Been poking around the SolrCloud/zk code ... fun times.
From what i can tell, we don't record anywhere in zookeeper the mapping of "nodeName" -> "baseURL" for the various solr nodes in a solr cloud cluster. We do seem evidently record the baseUrl associated with a nodeName in the info about each replica – but that information is per collection & shard, so as is it doesn't really help in the general case of the bad code in OverseerCollectionProcessor.
Three options occur to me...
1) We could consider adding these mappins to ZK as 1st order info. possibly by adding some data to the ephemeral "liveNodes" path for each node, so code like OverseerCollectionProcessor could just ask for the data of each liveNode to know it's baseUrl ... but i'm not sure how far down that rabithole we want to go (i don't really know the performance characteristics of ZK enough to know if it's a good idea to have code doing lots of those kinds of lookups ad-hoc)
2) we could cheat: we could add something like this to ClusterState...
private final Map<String,String> baseUrls;
public String getBaseUrl(final String nodeName);
...and populate the baseUrls Map in the constructor based on the properties found when looping over every collections->slice->replica.

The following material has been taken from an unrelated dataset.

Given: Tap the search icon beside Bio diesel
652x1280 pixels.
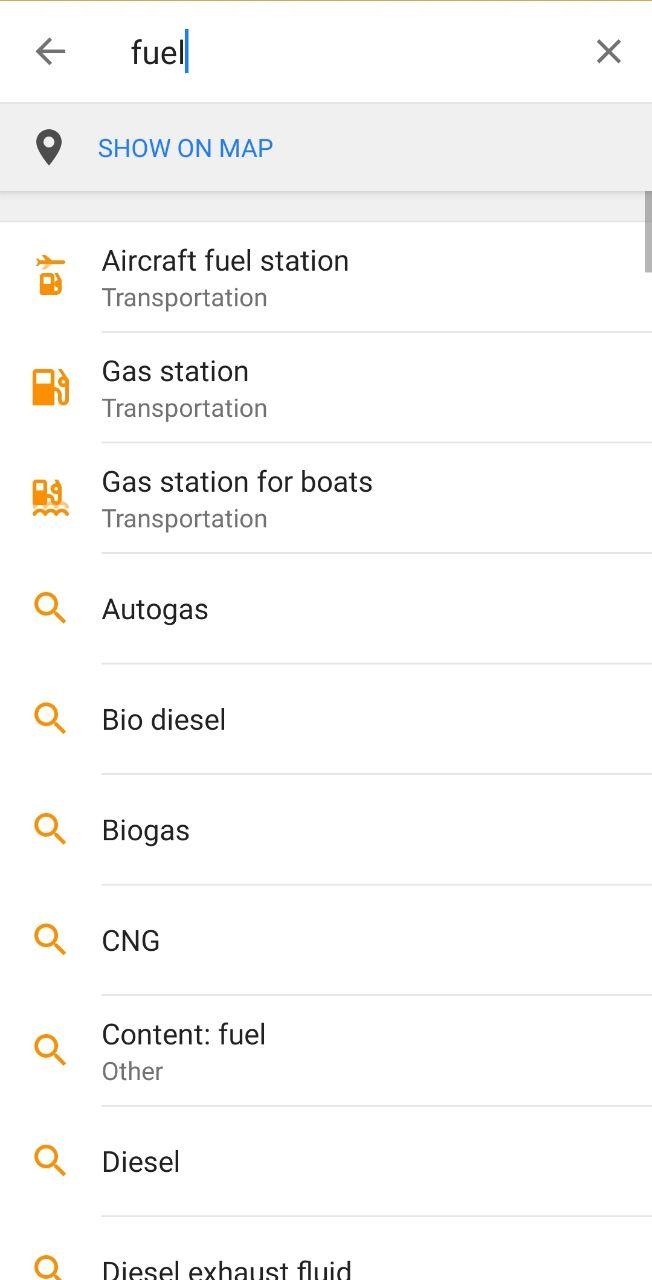Looking at the screenshot, I should coord(50,718).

The only question is what to do if/when two diff collections/slice/replica in the clusterstate disagree about the baseUrl? (assertion failed?)
3) We could improve the kludge to be a bit less kludgy: OverseerCollectionProcessor (and possibly other places) currently assume that a baseUrl can be computed from a nodeName by replacing all "_" with "/" – if we change that substitution to only apply to the first "_" in the nodeName, and combine it with some URL decoding on the "hostContext" portion of the nodeName (to match my suggested improvement in theprevious patch) i think we would have a fairly safe way of bi-directinally converting nodeName<->URL regardless of what's in the hostContext - because hostnames and ports can't ever have "_" in them. (this wouldn't address the "http://" kludge, but that assumption seems to be more pervasive - we can fight that battle another day)
Option #3 seems the invasive for now, so unless mark/yonik/sami/somebody chimes in with more encouragment to go down one of the other routes, i'll take a stab at #3 and see what other problems i encounter.